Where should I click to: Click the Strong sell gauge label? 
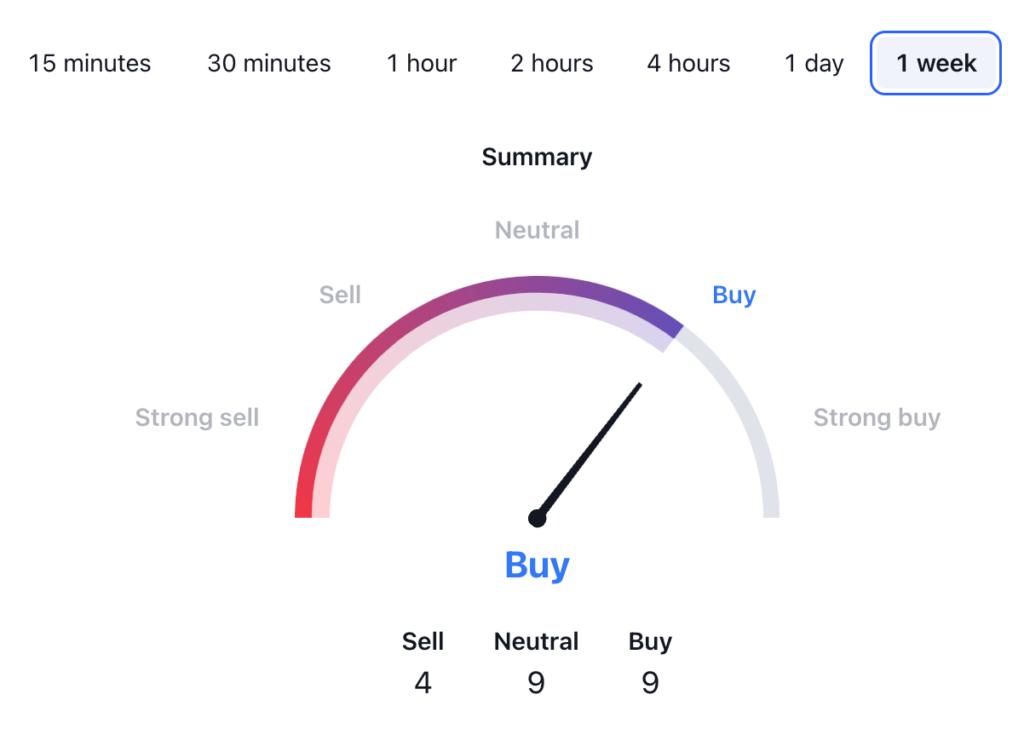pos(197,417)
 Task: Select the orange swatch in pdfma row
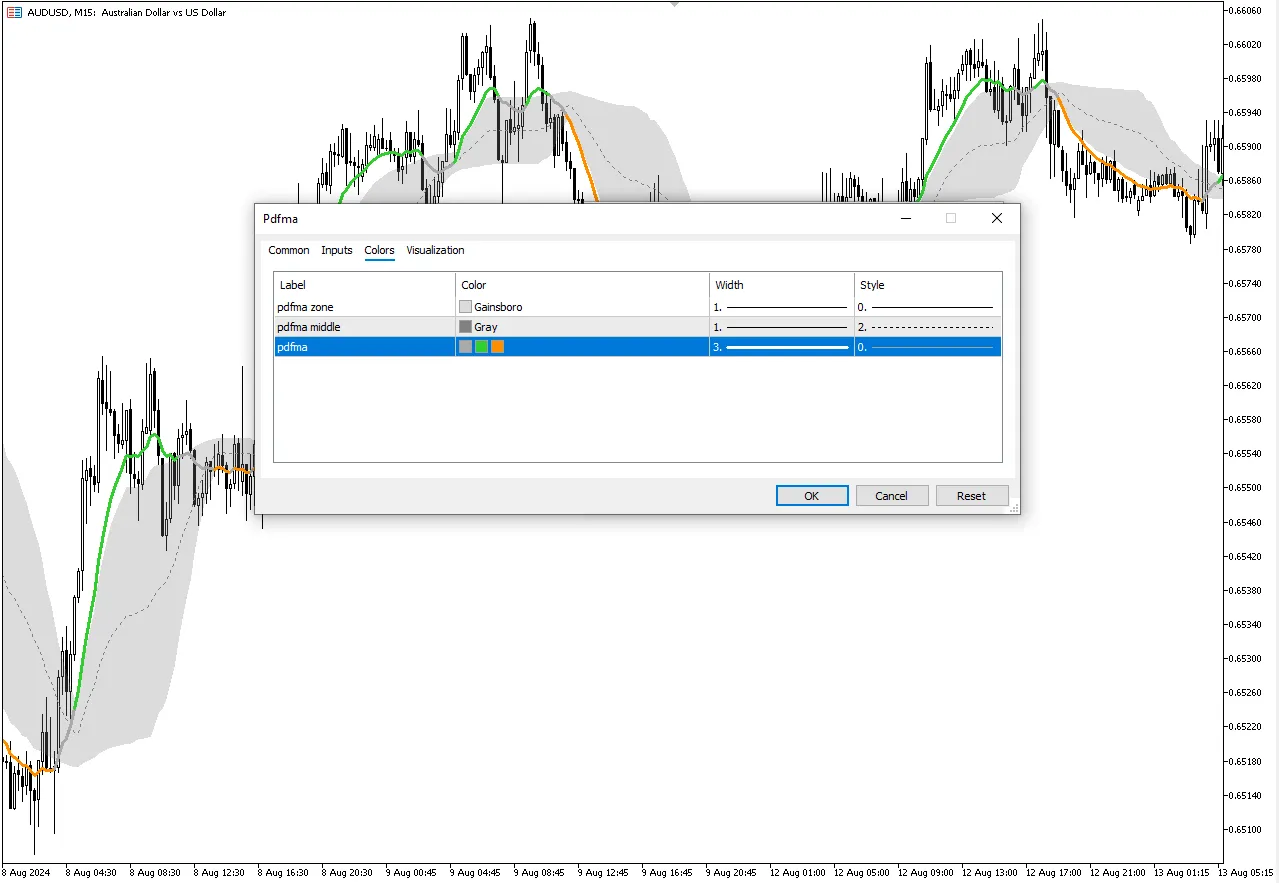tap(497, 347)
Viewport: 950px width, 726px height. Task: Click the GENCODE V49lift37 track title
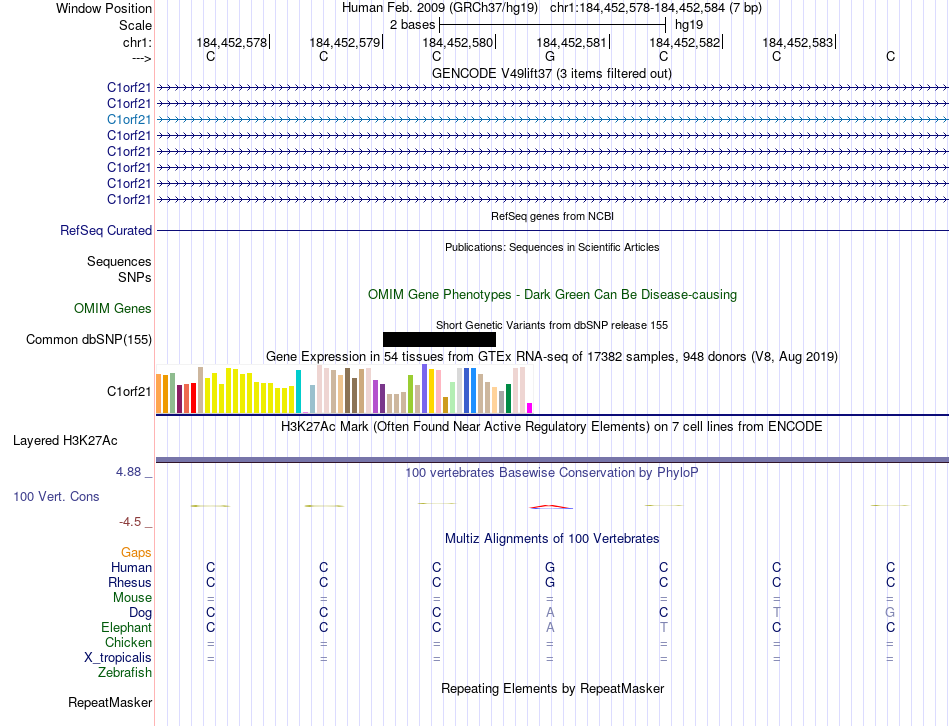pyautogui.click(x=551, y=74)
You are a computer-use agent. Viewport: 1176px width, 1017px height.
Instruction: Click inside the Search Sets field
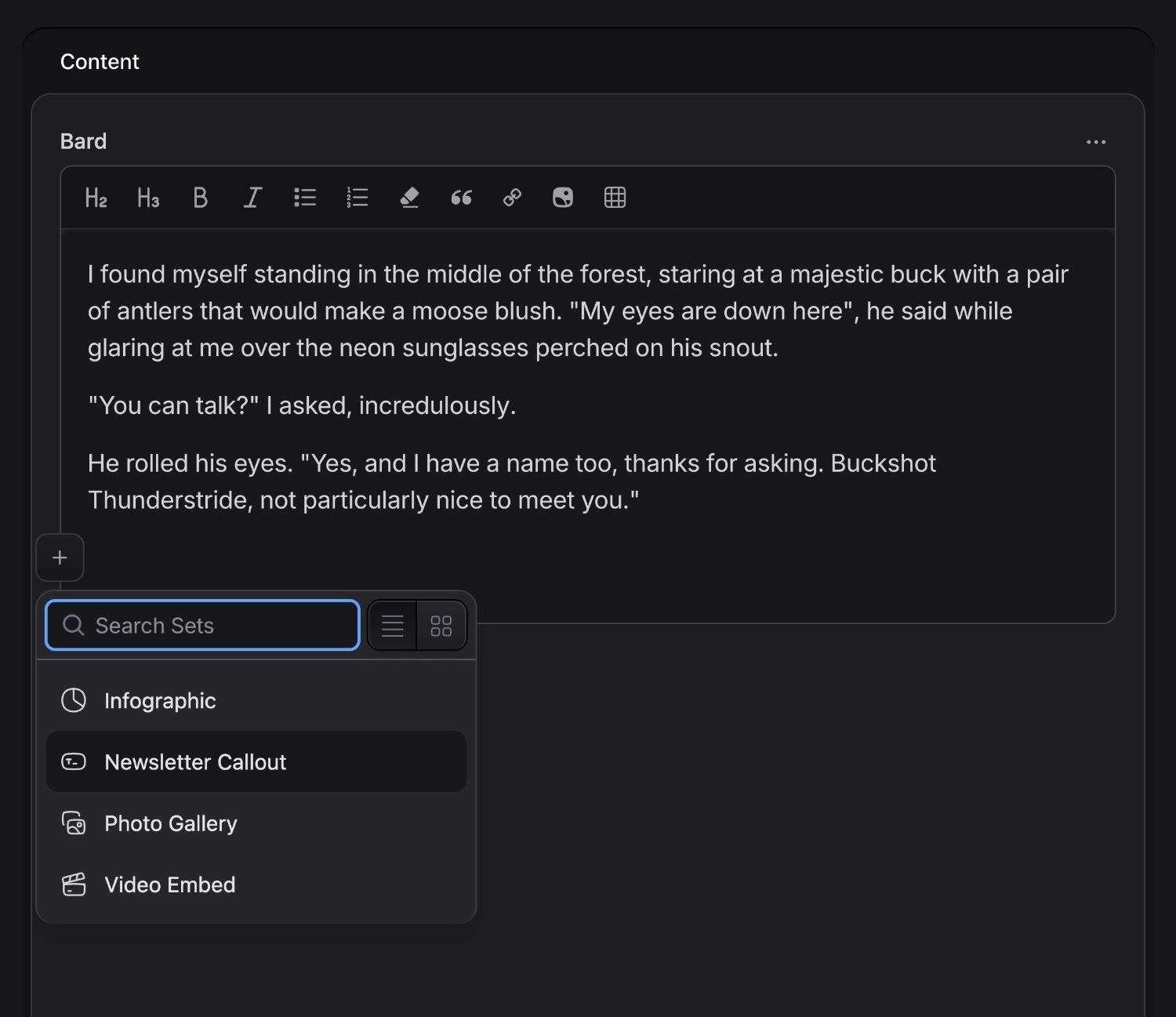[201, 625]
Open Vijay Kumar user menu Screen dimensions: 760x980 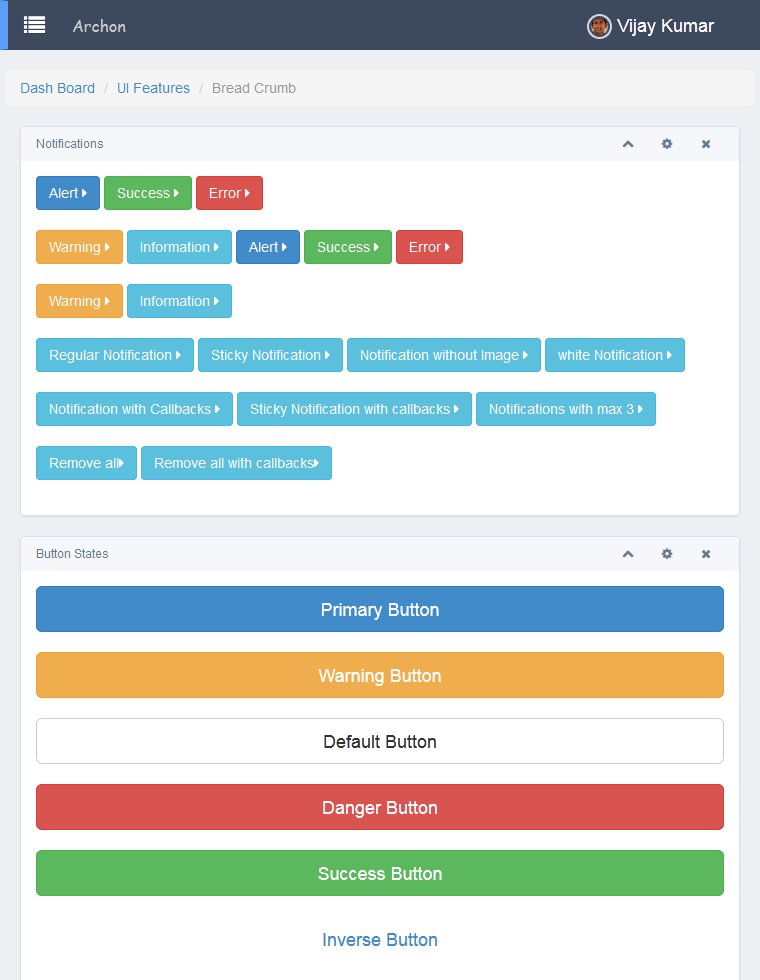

TASK OBJECTIVE:
Repeat the preceding records precisely, and leave every picture out of the copy.

RESPONSE TO THE EXERCISE:
Where should I click to: Click the Strong sell gauge label? 
pos(197,417)
 Task: Select the orange swatch in pdfma row
tap(497, 347)
Viewport: 950px width, 726px height. Task: Click the GENCODE V49lift37 track title
pyautogui.click(x=551, y=74)
You are a computer-use agent. Viewport: 1176px width, 1017px height.
Instruction: Click inside the Search Sets field
[201, 625]
Open Vijay Kumar user menu Screen dimensions: 760x980 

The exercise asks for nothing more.